Walk past a sate cart on any Jakarta backstreet and the smoke reaches you before the food does. That particular smell — coconut-shell charcoal, fat dripping onto glowing embers — is inseparable from the dish itself. Change the fuel, and something in the experience shifts. This is not incidental. The heat source a cook chooses is one of the most consequential decisions in open-fire cooking, and the differences between conventional charcoal, binchotan, and wood are significant enough to define entire culinary traditions. 

Regular Charcoal – The Democratic Fuel

Conventional charcoal — whether pressed from coconut shell, hardwood, or sawdust — burns between 200 and 400°C, producing the bold, assertive smoke character that defines much of Southeast Asian street cooking. The volatiles left in lower-grade charcoal create a robust, slightly aggressive flavor that permeates food quickly. For recipes built around this quality, it is a feature, not a flaw.

Sate Khas Senayan, one of Jakarta’s longest-running satay institutions, grills over open charcoal with grill masters fanning embers by hand — a method unchanged since the restaurant opened in 1974. The same logic applies across traditions: Cheongdam Garden in South Jakarta is noted for its use of wood charcoal at the table grill, which adds a smokier dimension to galbi and wagyu than gas-fired alternatives. And among the most telling examples is the traditional mie godog cart — still found across Yogyakarta and Solo — where the broth simmers for hours over a small charcoal fire. The difference between a gerobak that uses charcoal and one that has switched to gas is something regulars identify without being told.

Binchotan – Precision in White Charcoal

Binchotan — produced from ubame oak through a weeks-long carbonization process — burns at a steady 600 to 900°C with almost no smoke output. The result is far infrared radiation that penetrates food rather than cooking only its surface, producing even caramelization without the interference of volatile compounds. In yakitori restaurants across Japan, this fuel is standard: the clean, steady heat lets chicken fat baste the meat from within, and glazes like tare build in controlled layers without risk of scorching.

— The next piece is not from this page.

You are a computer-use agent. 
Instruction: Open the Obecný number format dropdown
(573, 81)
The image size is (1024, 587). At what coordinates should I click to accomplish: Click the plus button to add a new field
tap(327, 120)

In Jakarta, Junsei on Jl. Senopati — a concept that originated in London — grills its yakitori skewers over imported binchotan or Japanese oak, and is one of the few restaurants in the city where the fuel itself is part of the stated proposition. Abroad, Asador Etxebarri in the Basque village of Atxondo, Spain — currently ranked second on the World’s 50 Best Restaurants list — uses multiple wood types and custom-built grills with adjustable grates to achieve comparable heat control, applied across every course including dessert.

Wood Fire – The Oldest Argument

Wood fire is the hardest to master and the most expressive of the three. Once the initial flaming phase passes and the wood reduces to embers, it produces both radiant and convective heat while releasing flavor compounds — guaiacol, syringol, furan derivatives — that have no synthetic equivalent. The species matters too: fruit woods produce sweetness, hardwoods earthiness, and resins add astringency. Two cooks grilling the same cut over different woods will produce measurably different results.

In Central Java, ayam bakar stalls outside Yogyakarta still use kayu bakar rather than charcoal, producing birds with a deeper smoke penetration that regulars distinguish readily from gas-grilled versions. Wood fires require constant management, which is why the fuel has largely retreated from commercial kitchens in favor of charcoal — and why the restaurants that still commit to it tend to make it the center of everything.